* [TAREFAS A REALIZAR]
**1.** Transcreva sem nenhuma alteração, do texto sobre comunidade de prática, o trecho que vai de "Pode-se então dizer" até "de uma comunidade.".
**2.** Responda com base no texto sobre comunidade de prática:
(a) De que termo deriva a palavra "prática"?
(b) Segundo Paulo Freire, a prática é a combinação libertadora entre quais duas coisas?
(c) Como parece correto interpretar a prática em relação a uma comunidade?

* [TEXTO CITADO]
☆ ☆ ☆

Já o termo prática deriva de práxis, que integra uma dimensão sócio-histórica com origem na
obra de Karl Marx, representando um processo contextualizado de tomada de consciência para
fazer a história e transformar o mundo. Uma perspectiva ecoada por Paulo Freire, que define a
prática como sendo a combinação libertadora entre ação e reflexão, realizada pelos homens, sobre o
mundo, para transformá-lo (Schommer, 2005, p.108).
Pode-se então dizer que, estando os homens agindo em conjunto para transformar o mundo,
os conceitos de comunidade e de prática tornam-se convergentes. Numa perspectiva da utilização
do termo comunidade de prática como uma unidade e não como uma junção opcional de dois
conceitos, parece correto interpretar a prática como a fonte de coerência de uma comunidade.

☆ ☆ ☆

* [DADOS FORNECIDOS]

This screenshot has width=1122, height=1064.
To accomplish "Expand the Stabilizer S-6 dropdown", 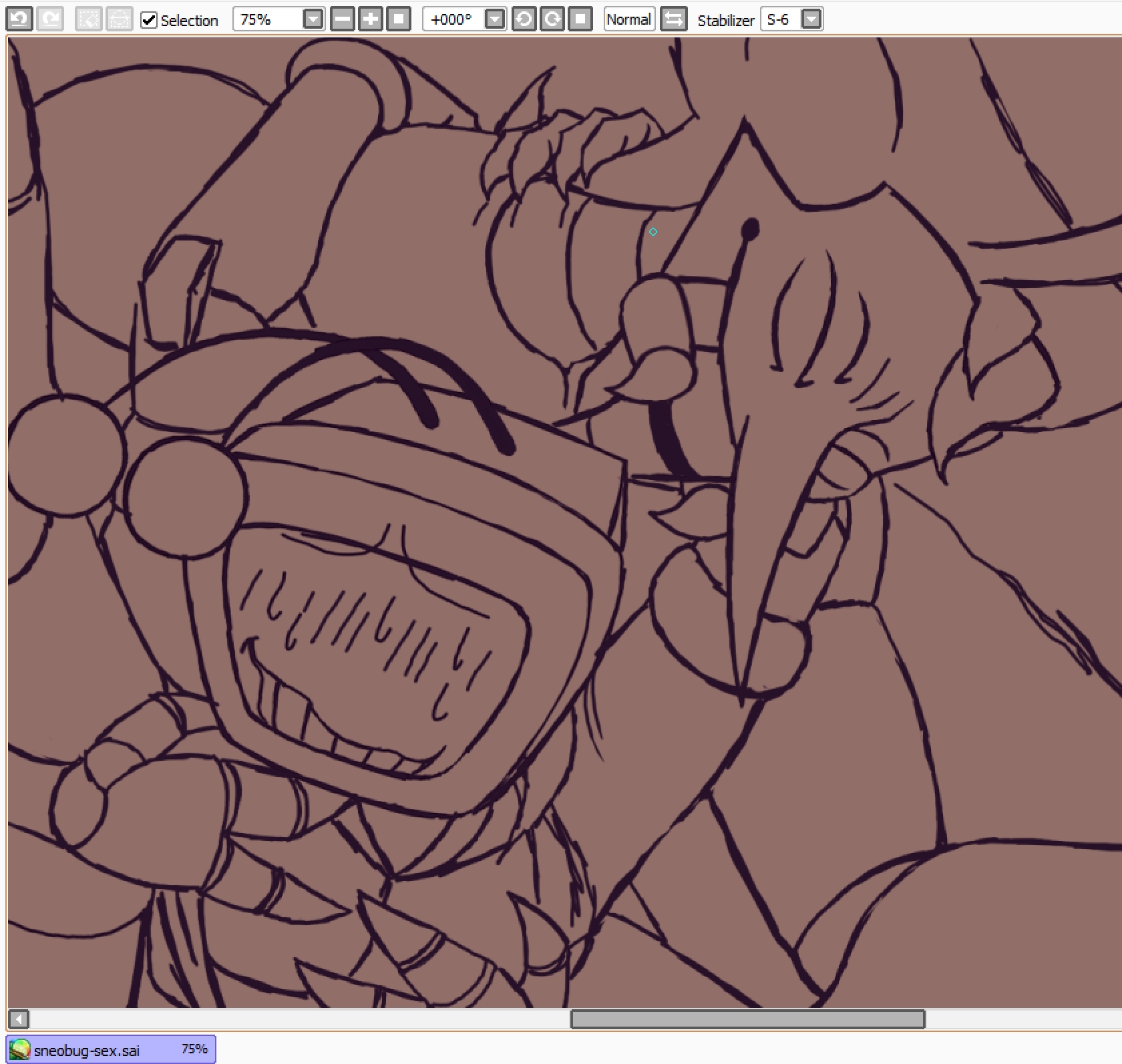I will point(811,19).
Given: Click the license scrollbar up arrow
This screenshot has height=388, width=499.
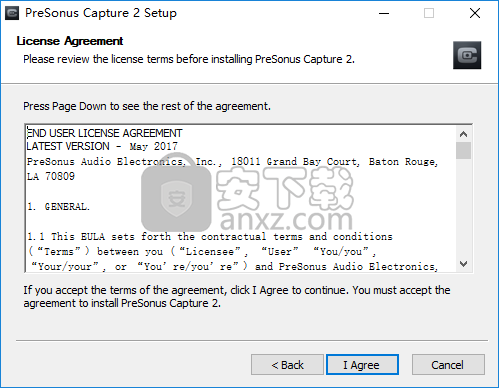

☆ ☆ ☆

* [RESPOSTAS ESPERADAS]
**1.**
Pode-se então dizer que, estando os homens agindo em conjunto para transformar o mundo,
os conceitos de comunidade e de prática tornam-se convergentes. Numa perspectiva da utilização
do termo comunidade de prática como uma unidade e não como uma junção opcional de dois
conceitos, parece correto interpretar a prática como a fonte de coerência de uma comunidade.

**2.**
(a) De práxis.
(b) Entre ação e reflexão.
(c) Como a fonte de coerência de uma comunidade.